Timekeeping problem in /usr/src on new RPI aarch64 snapshot

From: bob prohaska <fbsd_at_www.zefox.net>
Date: Fri, 24 Feb 2023 21:05:02 UTC
After installing 
FreeBSD-14.0-CURRENT-arm64-aarch64-RPI-20230223-fe5c211ba873-261074.img
on a Pi3 and setting up the hard disk to use separate swap and /usr partitions
an oddity came to light regarding dates.

The image file was written to disk the night of the 23rd, from a Pi3 with
a correctly-set time and date. It was left idle overnight, configured the
morning of the 24th and booted without issue. It then cloned -current into
/usr/src, at which point the time was noticed to be wrong, apparently fast.

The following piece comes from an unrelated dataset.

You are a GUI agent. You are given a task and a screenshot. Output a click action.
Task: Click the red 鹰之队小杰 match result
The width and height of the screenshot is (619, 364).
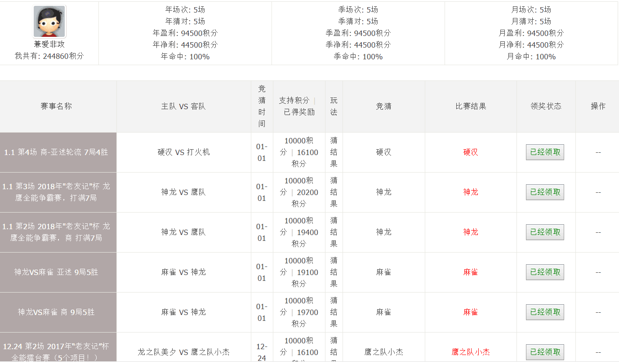tap(471, 352)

It turned out ntpdate wasn't running, so it was started and then tzsetup
run. After a reboot the time reported correctly. 

However, make buildworld in /usr/src triggers an exhortation to "check
your time" and refuses run further. 

running date on the system reports
Fri Feb 24 12:49:41 PST 2023
but ls -l /usr/src reports time around 
Feb 24 19:10
an obvious inconsistency.
 
Presumably just waiting until the system clock catches
up with the /usr/src timestamps will fix the error. Is
there a better method?

Still, the date and time handling don't seem quite right. 
In at least one earlier instance it appeared that tzsetup 
altered the reported timeszone without shifting the time
stamp by the UTC/PDT offset. I always thought timestamps
were internally in UTC+timezone, displayed with the right
offset. It looks to a casual observer like something else
is going on. 

An earlier fiasco (on this same Pi3) included wildly wrong
timestamps in a filesystem. The Pi3 has no hardware clock,
how does it set time when booted without a reference?